> [WHAT TO DO] Each line of the listing that contains "agent" should be found and copied.
╭─ RECORDS TO PROCESS
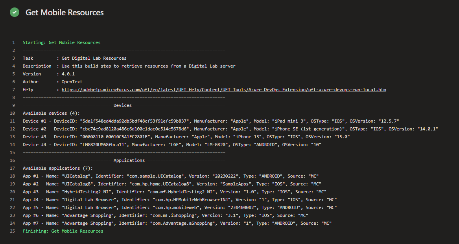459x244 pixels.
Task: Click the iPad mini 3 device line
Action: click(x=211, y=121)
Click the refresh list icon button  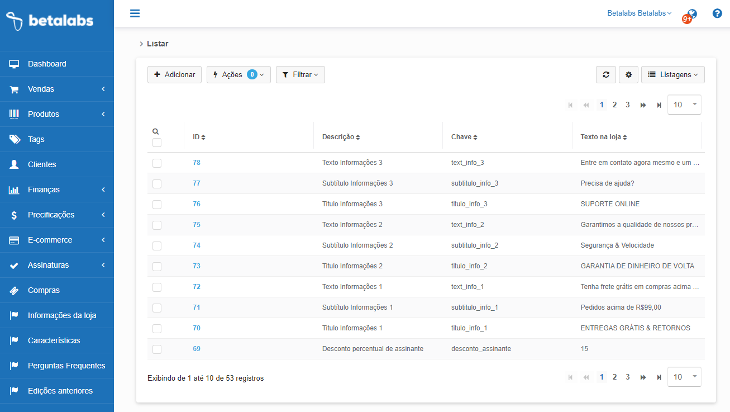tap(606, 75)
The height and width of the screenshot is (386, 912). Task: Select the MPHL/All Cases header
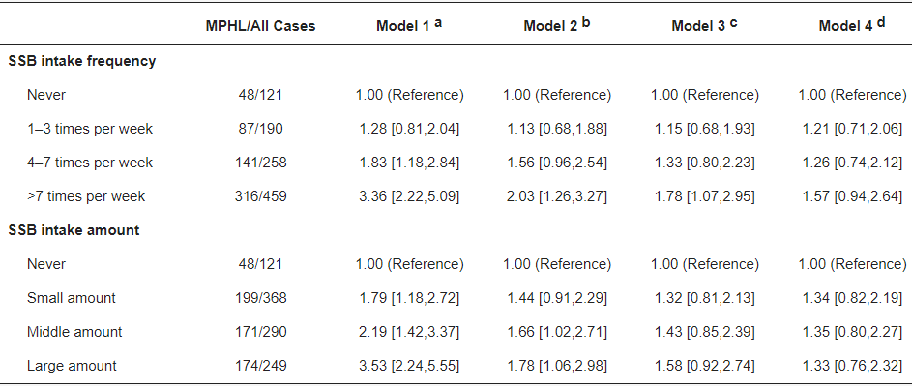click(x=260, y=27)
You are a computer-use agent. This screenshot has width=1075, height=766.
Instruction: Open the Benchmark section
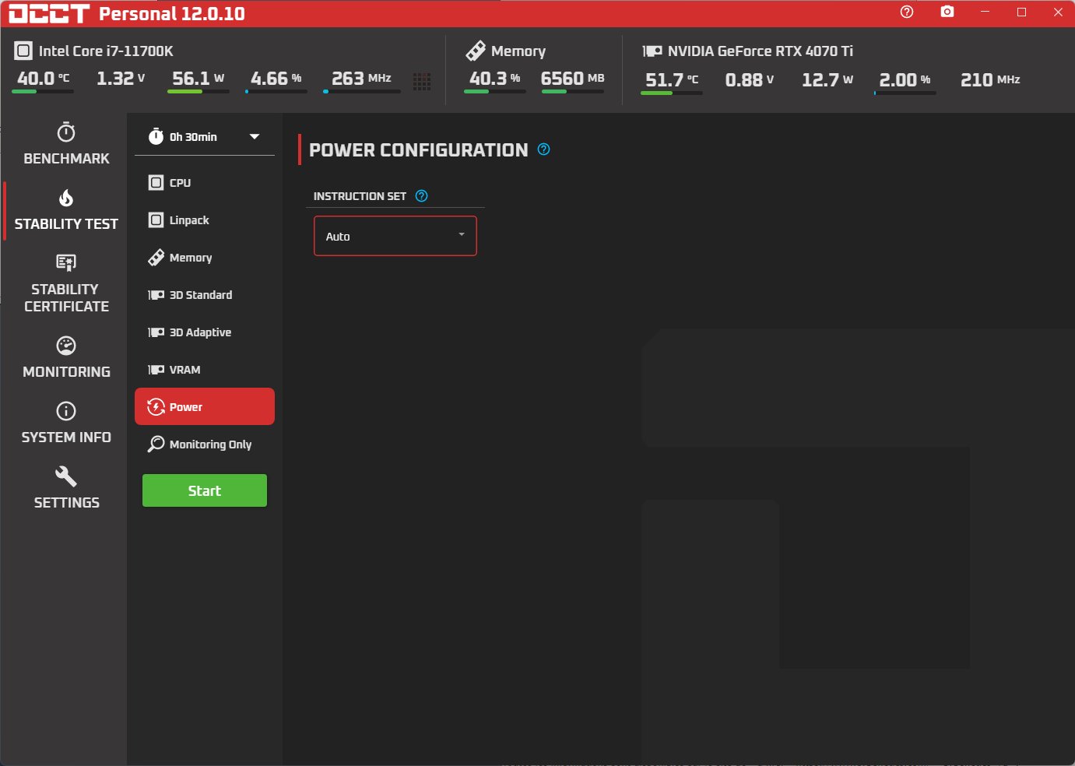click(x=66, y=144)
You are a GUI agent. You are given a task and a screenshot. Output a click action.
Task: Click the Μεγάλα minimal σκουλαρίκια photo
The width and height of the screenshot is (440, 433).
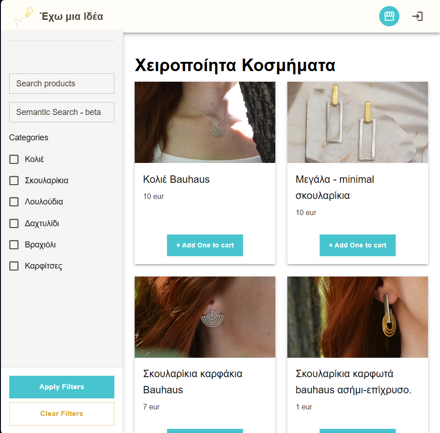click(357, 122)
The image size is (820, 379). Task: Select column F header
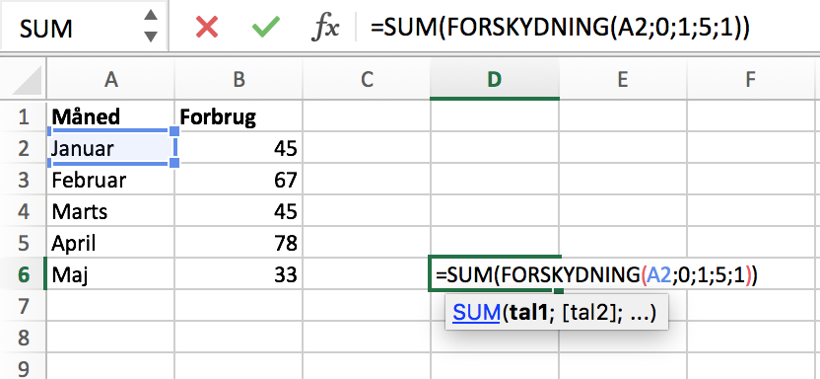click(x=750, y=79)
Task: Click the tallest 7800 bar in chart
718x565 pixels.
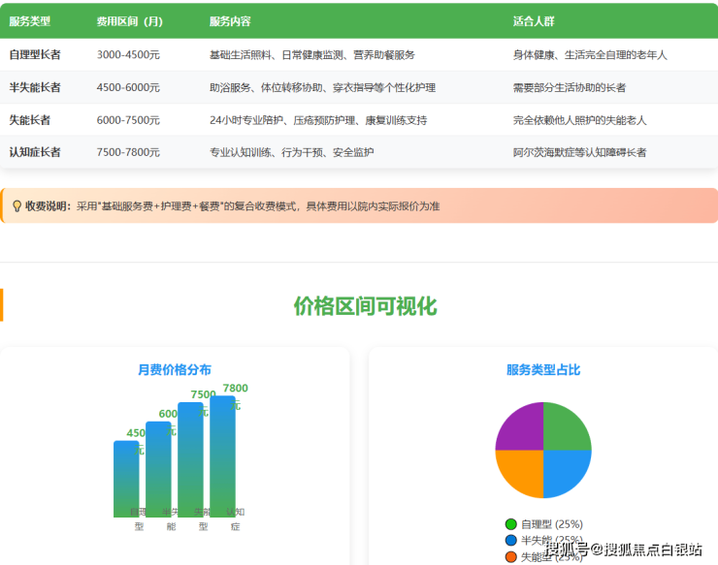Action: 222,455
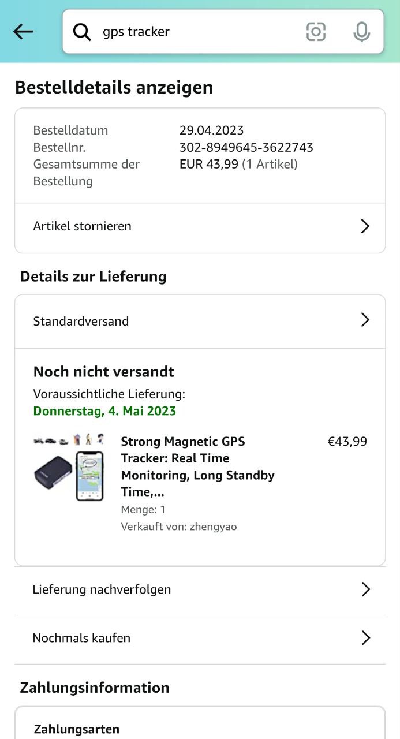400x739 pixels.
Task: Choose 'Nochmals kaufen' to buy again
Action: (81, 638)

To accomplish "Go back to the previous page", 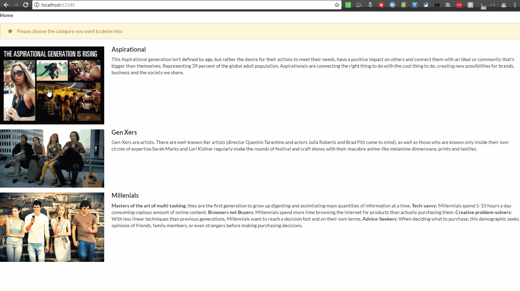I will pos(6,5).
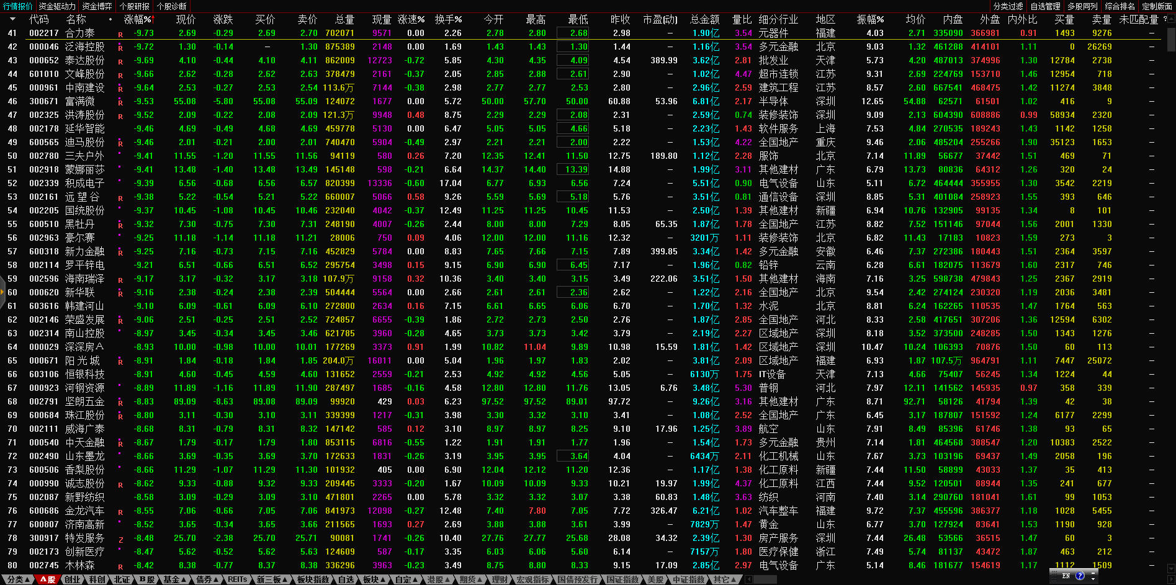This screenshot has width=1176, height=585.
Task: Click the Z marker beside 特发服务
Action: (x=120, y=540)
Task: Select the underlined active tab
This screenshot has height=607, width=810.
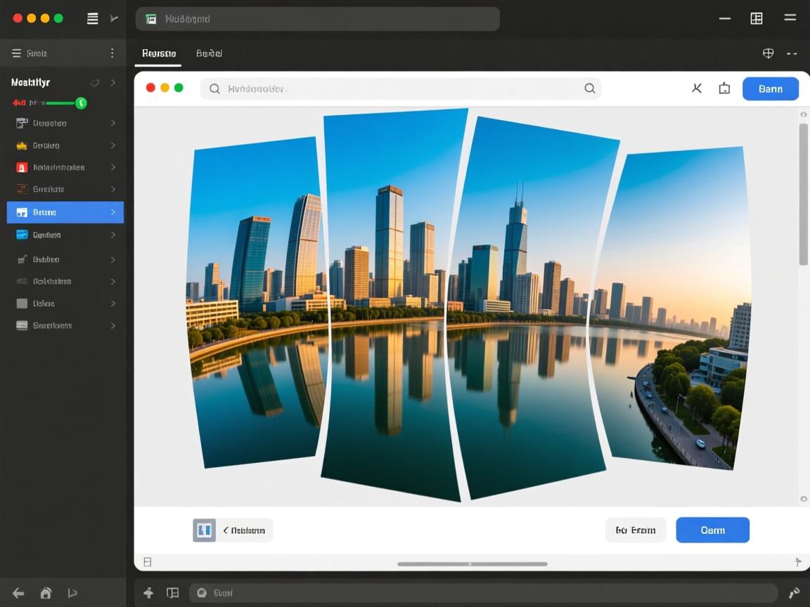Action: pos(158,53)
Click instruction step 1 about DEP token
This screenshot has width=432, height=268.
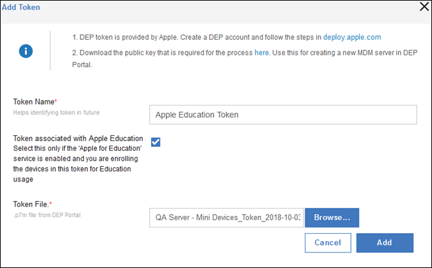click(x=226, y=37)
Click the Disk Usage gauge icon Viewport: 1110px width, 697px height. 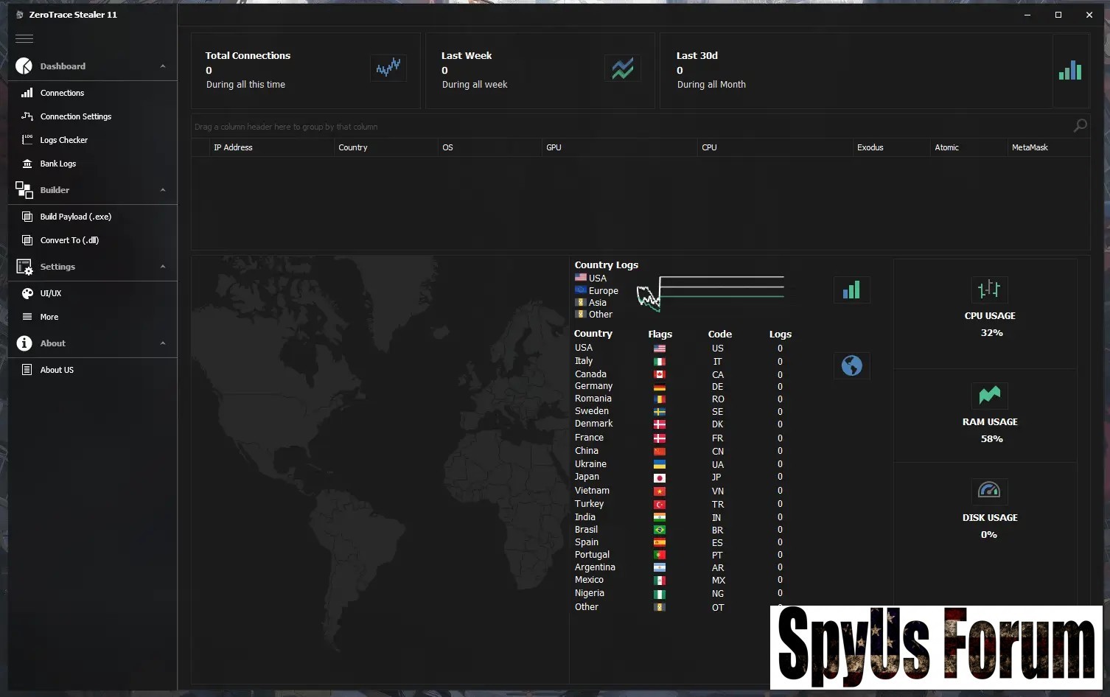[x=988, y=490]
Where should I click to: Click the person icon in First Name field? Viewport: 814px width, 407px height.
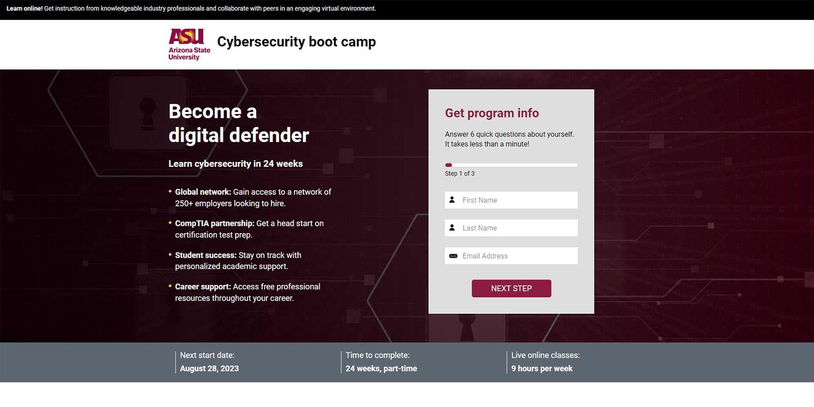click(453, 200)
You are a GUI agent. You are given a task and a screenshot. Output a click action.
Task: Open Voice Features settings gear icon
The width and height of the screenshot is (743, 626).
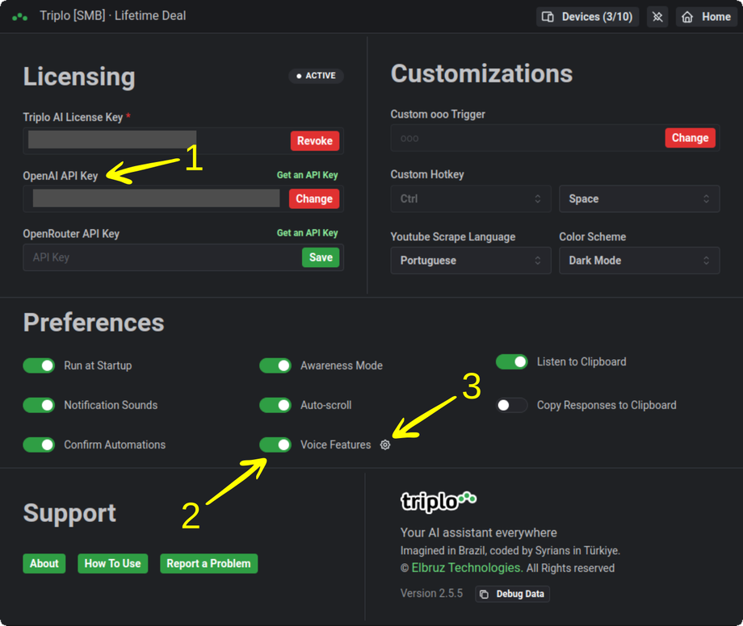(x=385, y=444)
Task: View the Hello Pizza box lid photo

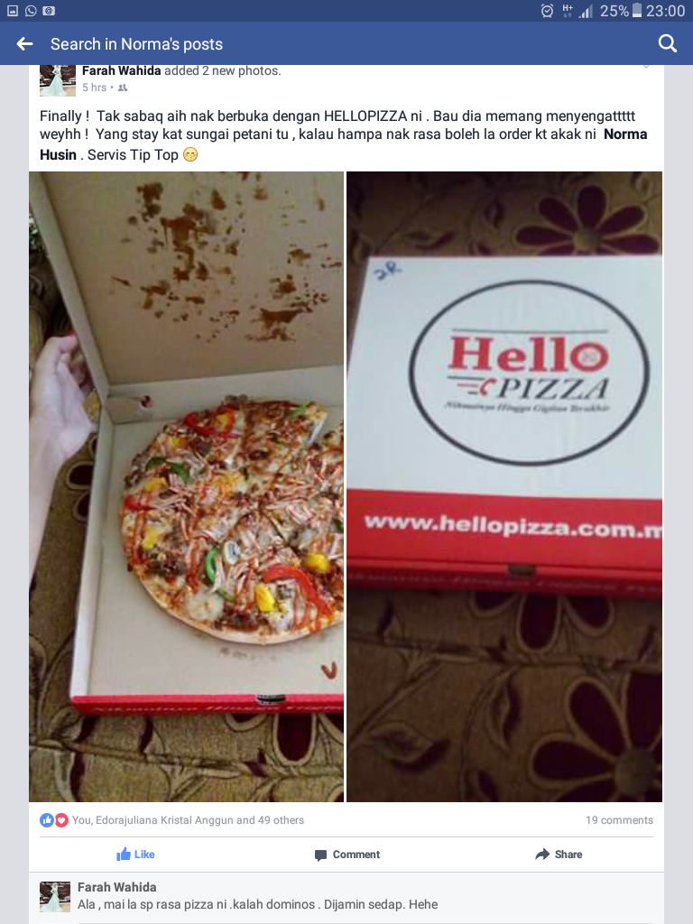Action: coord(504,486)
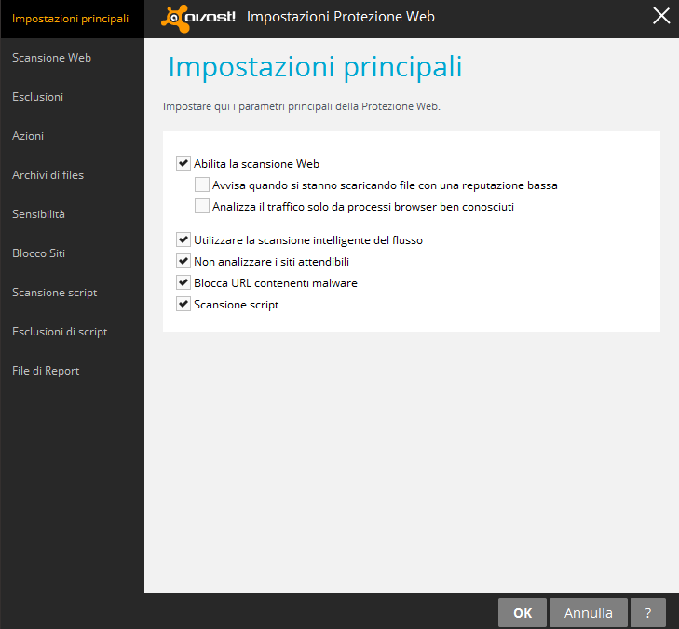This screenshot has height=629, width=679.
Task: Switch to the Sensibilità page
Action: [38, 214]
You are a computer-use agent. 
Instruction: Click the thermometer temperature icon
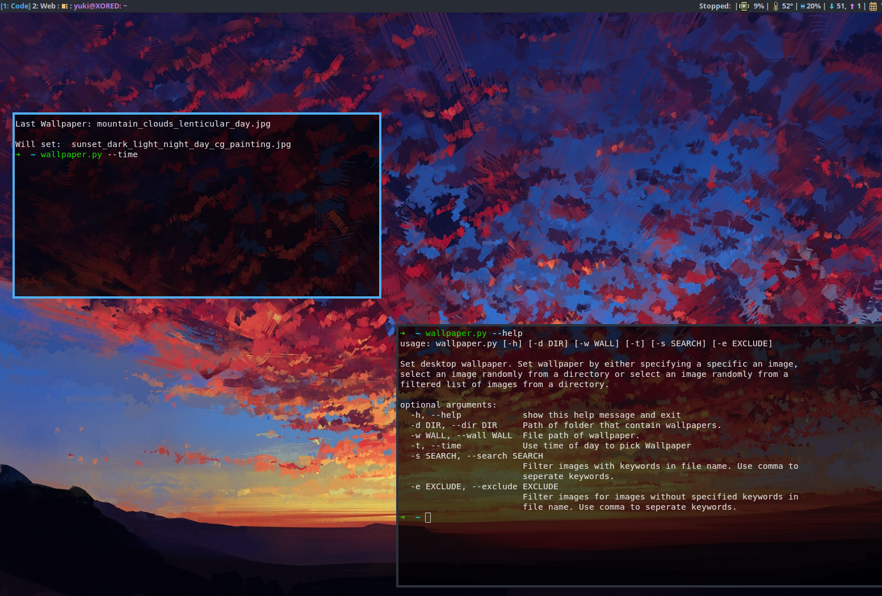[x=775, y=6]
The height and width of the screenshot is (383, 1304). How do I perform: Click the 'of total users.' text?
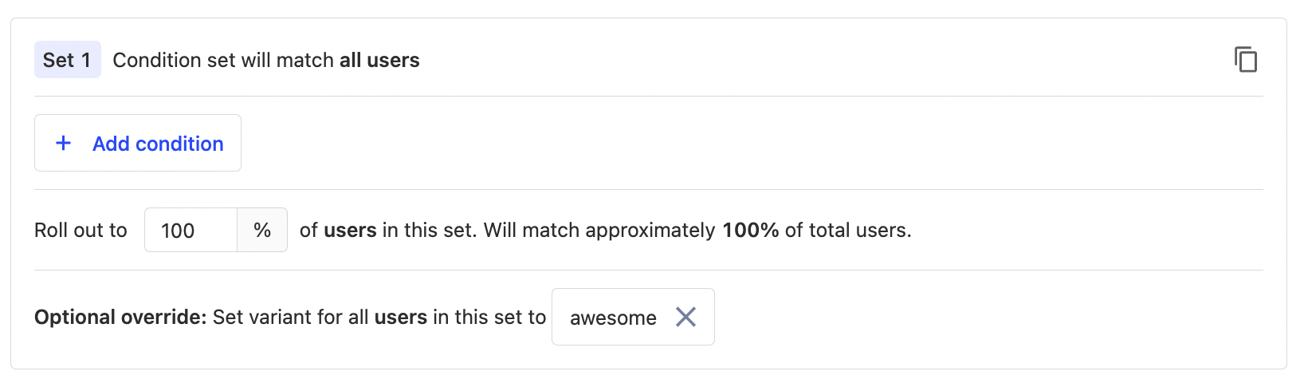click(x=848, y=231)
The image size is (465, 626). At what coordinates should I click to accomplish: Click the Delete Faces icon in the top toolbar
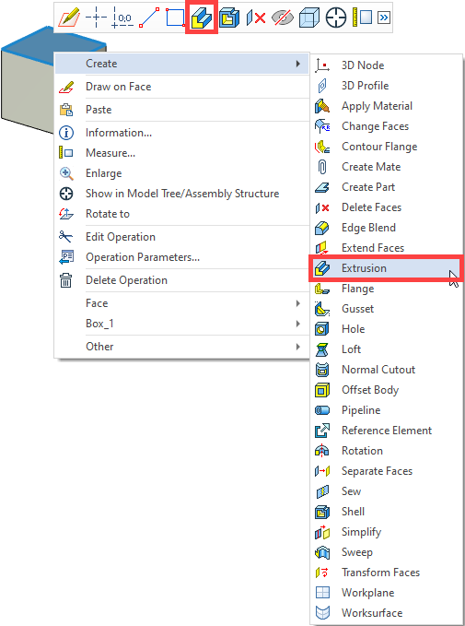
╰─
> [RESULT OF THE EXERCISE]
You are a computer-use agent. This screenshot has width=1075, height=766.
You are a GUI agent. You are given a task and a screenshot. Output a click action.
You are a GUI agent. You are given a task and a screenshot. Output a click action.
You are a computer-use agent. 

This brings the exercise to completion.